Starting with the line with "1243x596 pixels. Task: Select" and going on through the end of the entries, write those lines out again, substituting "file browser" for "Files list" and changing nothing else. Leave the pictures out of your answer.

━━━━━━━━━━━━━━━━

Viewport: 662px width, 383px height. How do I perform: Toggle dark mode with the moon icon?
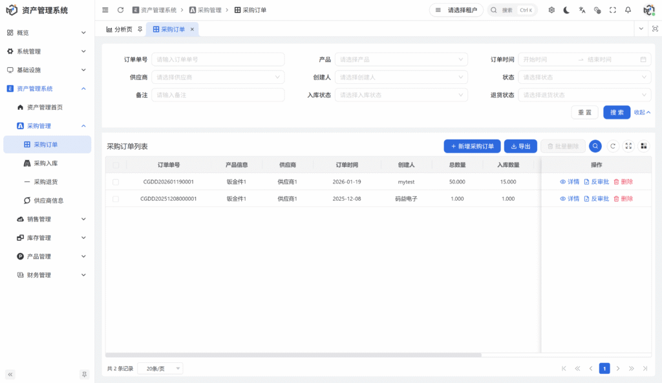pyautogui.click(x=565, y=9)
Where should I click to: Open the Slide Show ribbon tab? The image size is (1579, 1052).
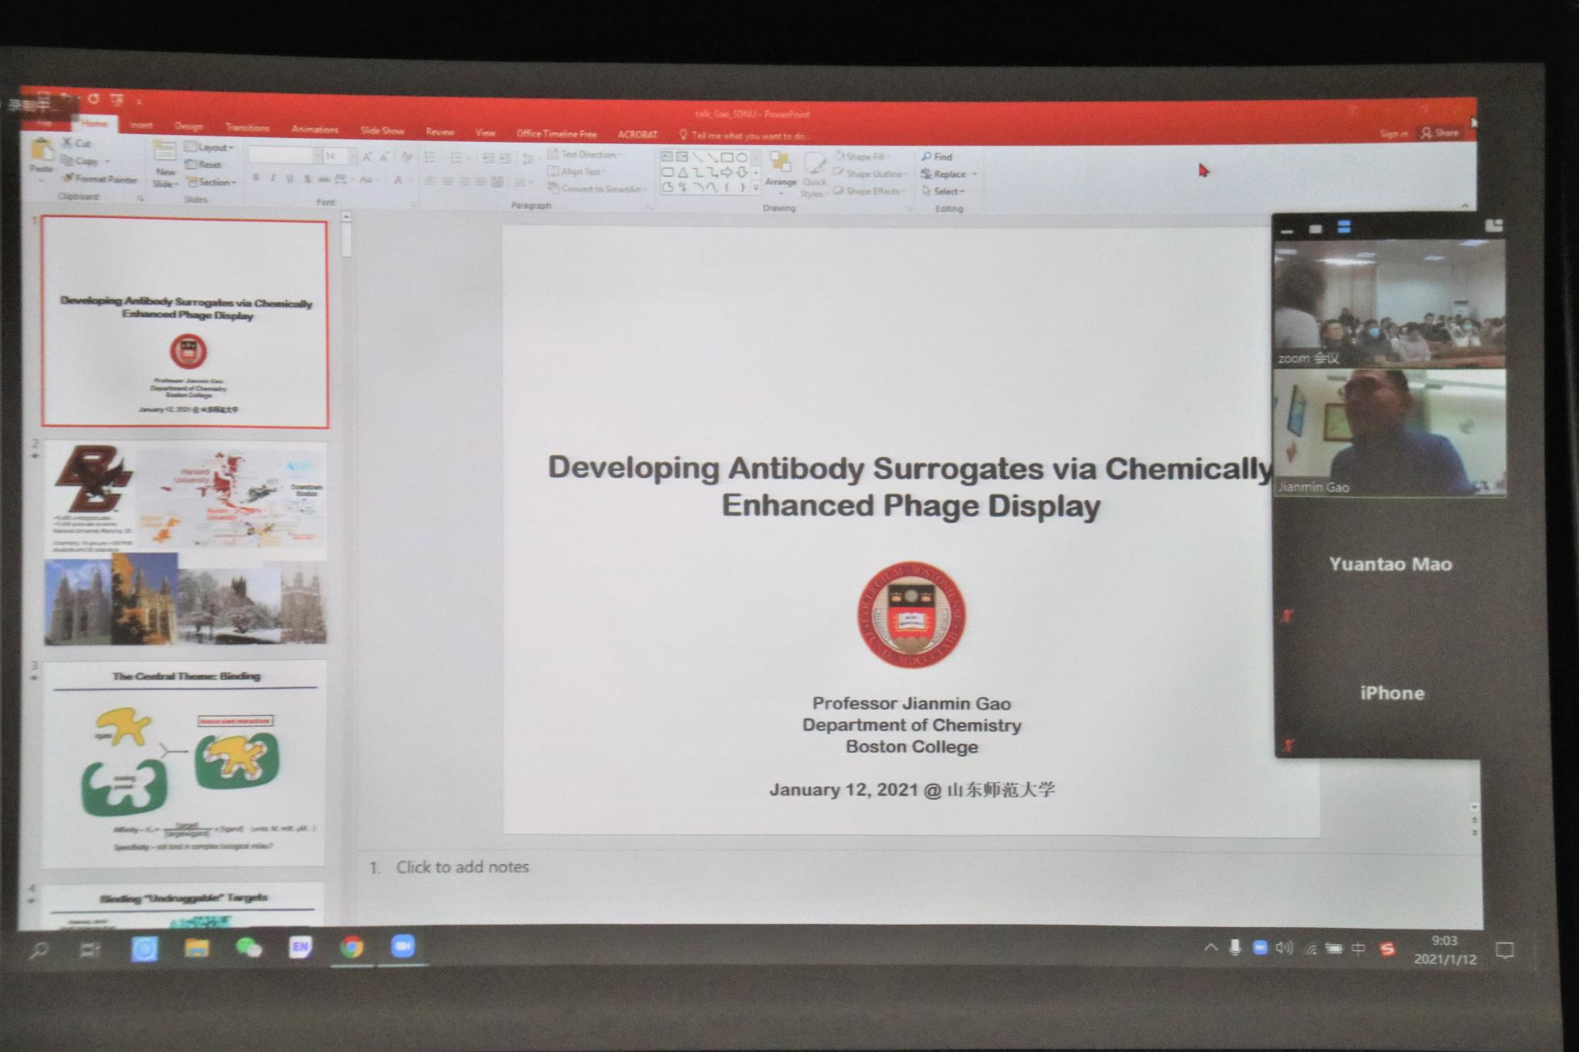click(382, 130)
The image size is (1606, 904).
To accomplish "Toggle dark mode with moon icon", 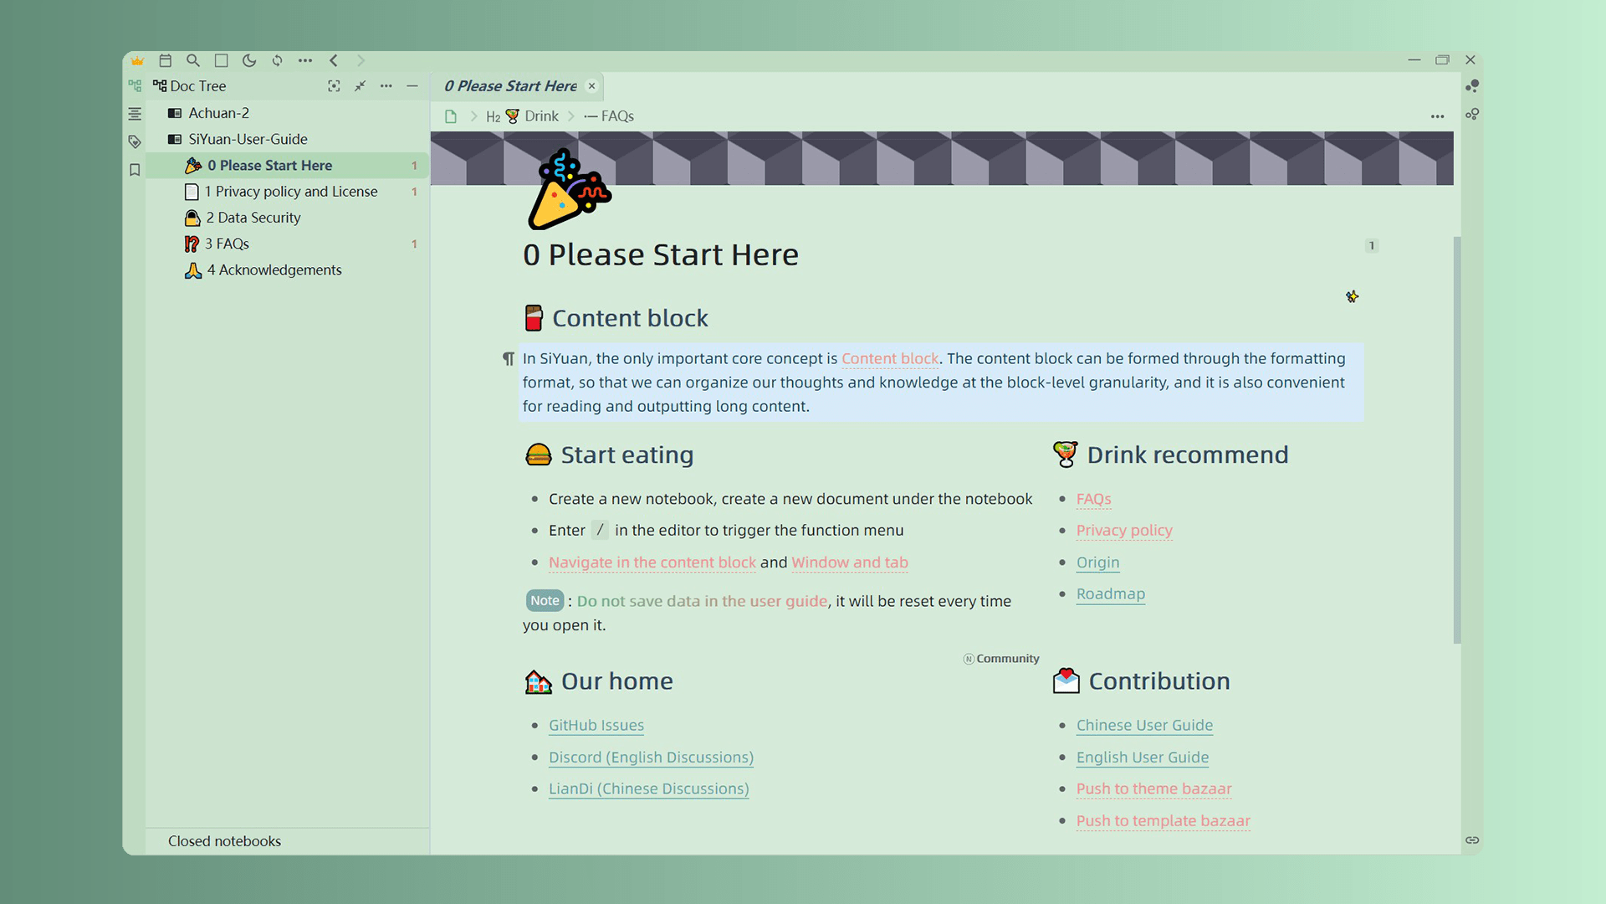I will coord(249,60).
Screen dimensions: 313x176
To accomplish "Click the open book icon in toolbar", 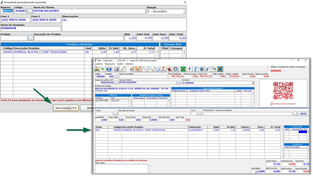I will [157, 69].
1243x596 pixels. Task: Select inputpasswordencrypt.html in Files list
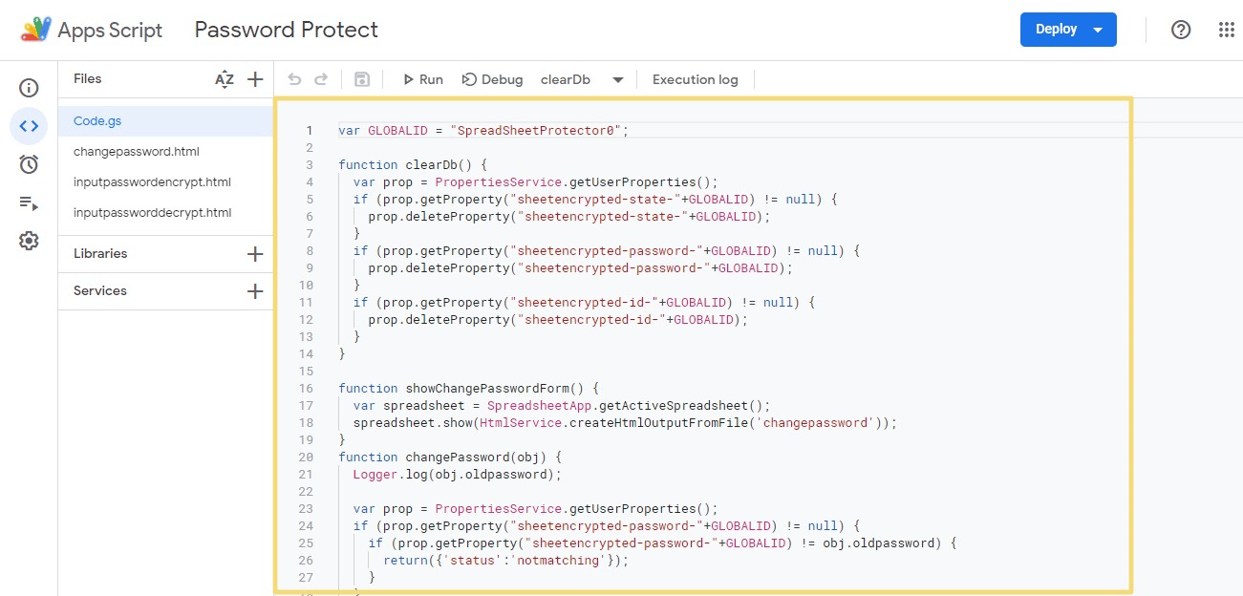152,182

━━━━━━━━━━━━━━━━

### Output of the task
1243x596 pixels. Task: Select inputpasswordencrypt.html in file browser
152,182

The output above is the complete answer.